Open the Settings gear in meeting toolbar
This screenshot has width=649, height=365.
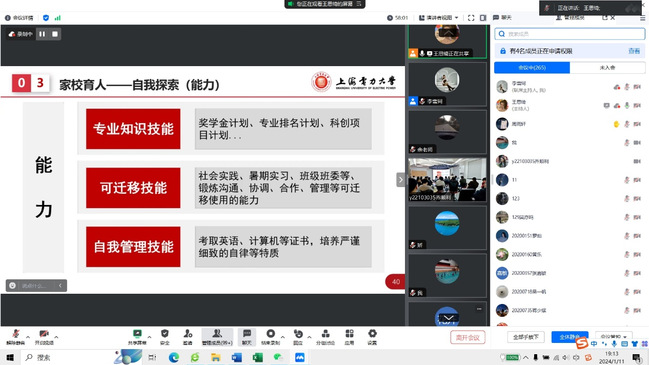[x=372, y=336]
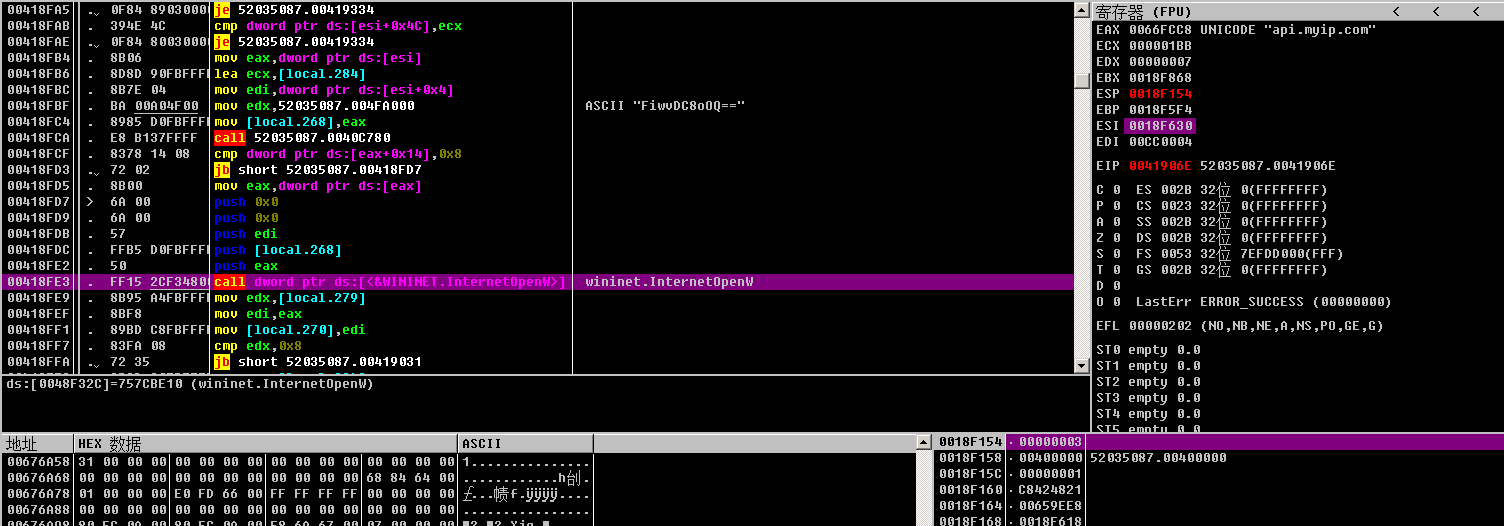Click the dump pane scroll up arrow

[x=924, y=442]
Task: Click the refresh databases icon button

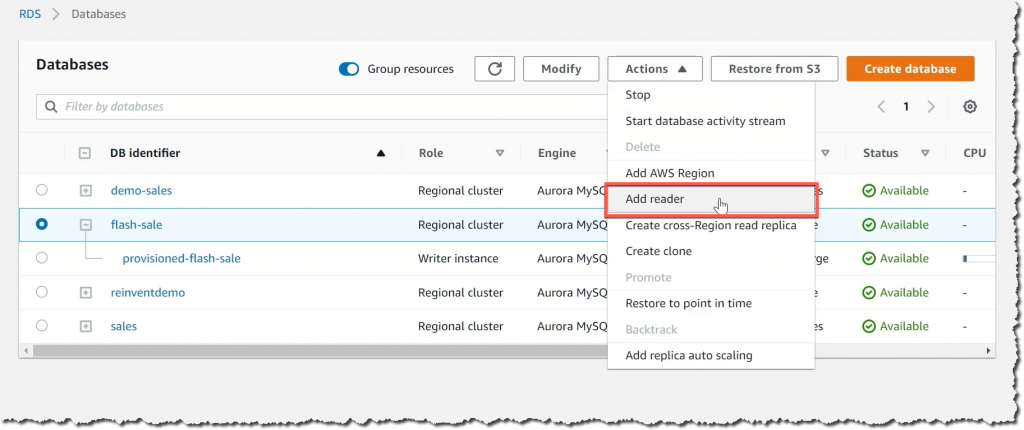Action: [x=494, y=69]
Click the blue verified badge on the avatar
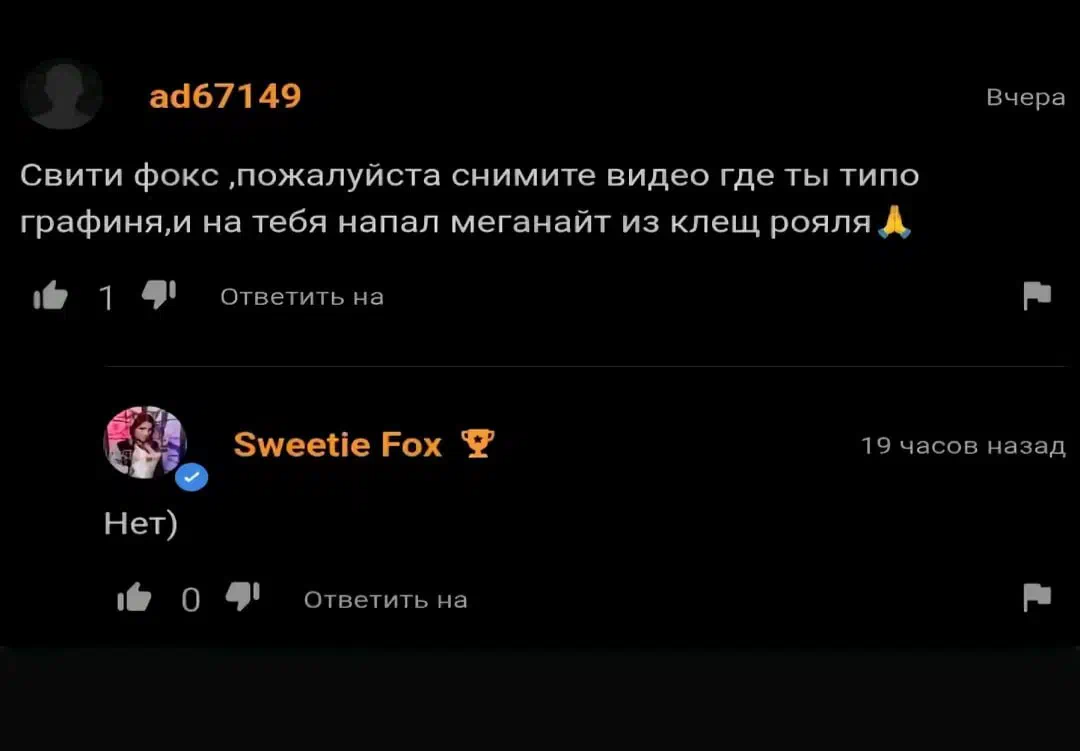 (191, 477)
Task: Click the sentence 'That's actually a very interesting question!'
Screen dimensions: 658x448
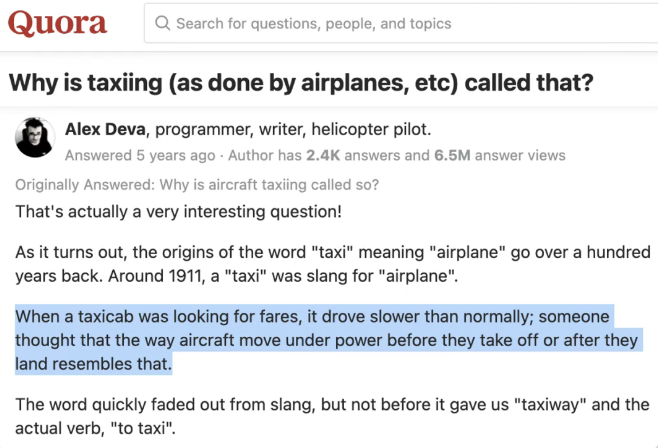Action: [178, 212]
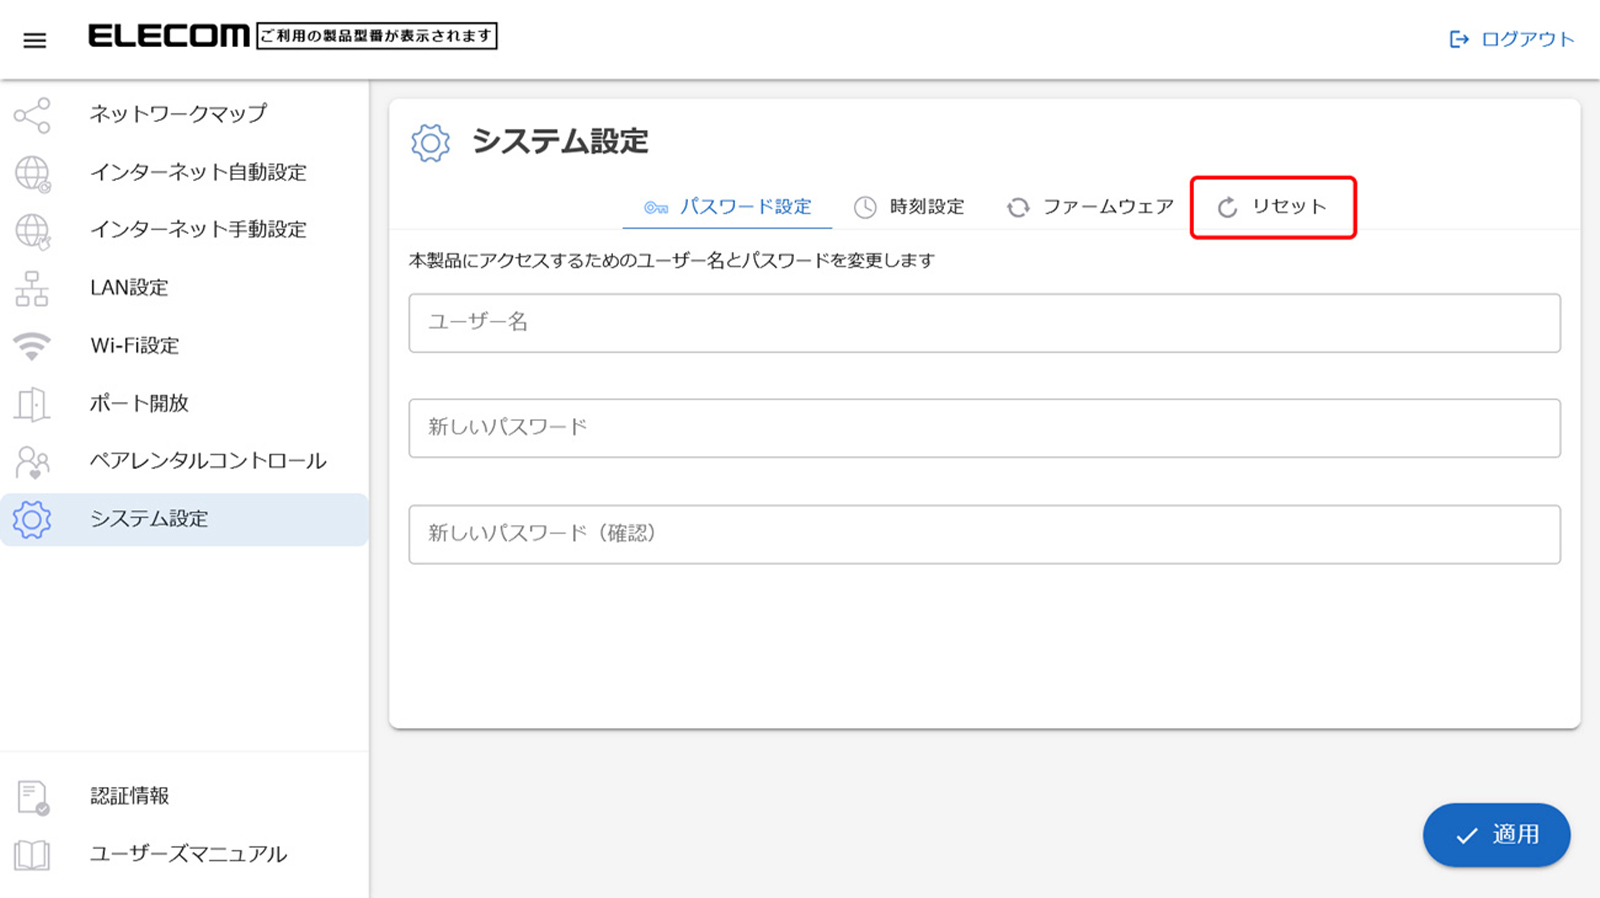Click the Internet manual-setup globe icon
This screenshot has height=898, width=1600.
coord(32,231)
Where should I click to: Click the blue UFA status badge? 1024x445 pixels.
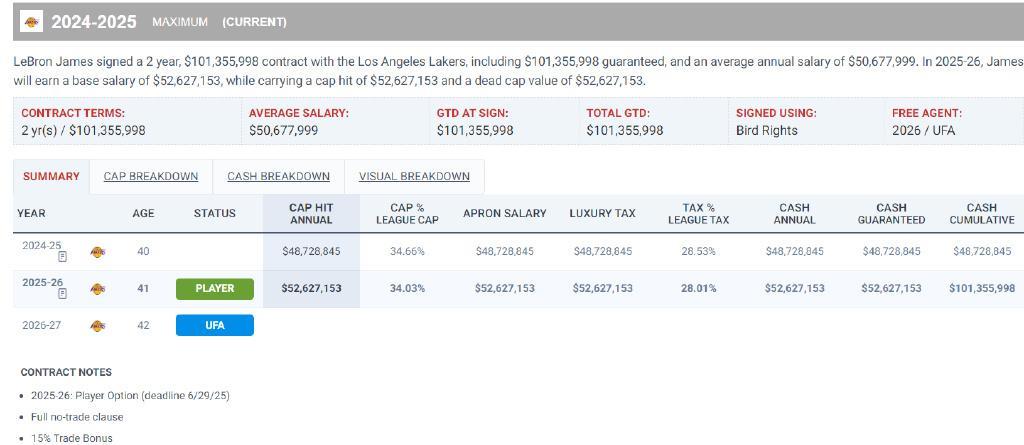coord(215,325)
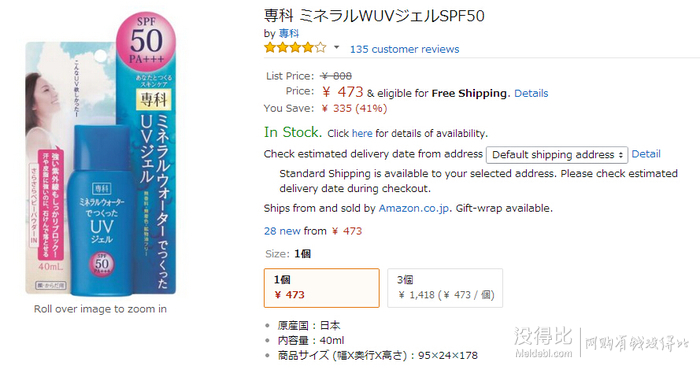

Written instruction:
Copy out all of the data above, putting "green" wherever "blue" appears and keeping everything else the same. Leave the pictures out.

Complete output:
Open the Settings gear in meeting toolbar
This screenshot has width=649, height=365.
[x=372, y=336]
Click the dump pane scroll up arrow

[x=924, y=442]
Task: Click the refresh databases icon button

Action: [x=494, y=69]
Click the green verified badge on the avatar
 (191, 477)
Task: Click the sentence 'That's actually a very interesting question!'
Screen dimensions: 658x448
Action: [178, 212]
Click the Internet manual-setup globe icon
This screenshot has height=898, width=1600.
coord(32,231)
Where should I click to: Click the green UFA status badge? 1024x445 pixels.
coord(215,325)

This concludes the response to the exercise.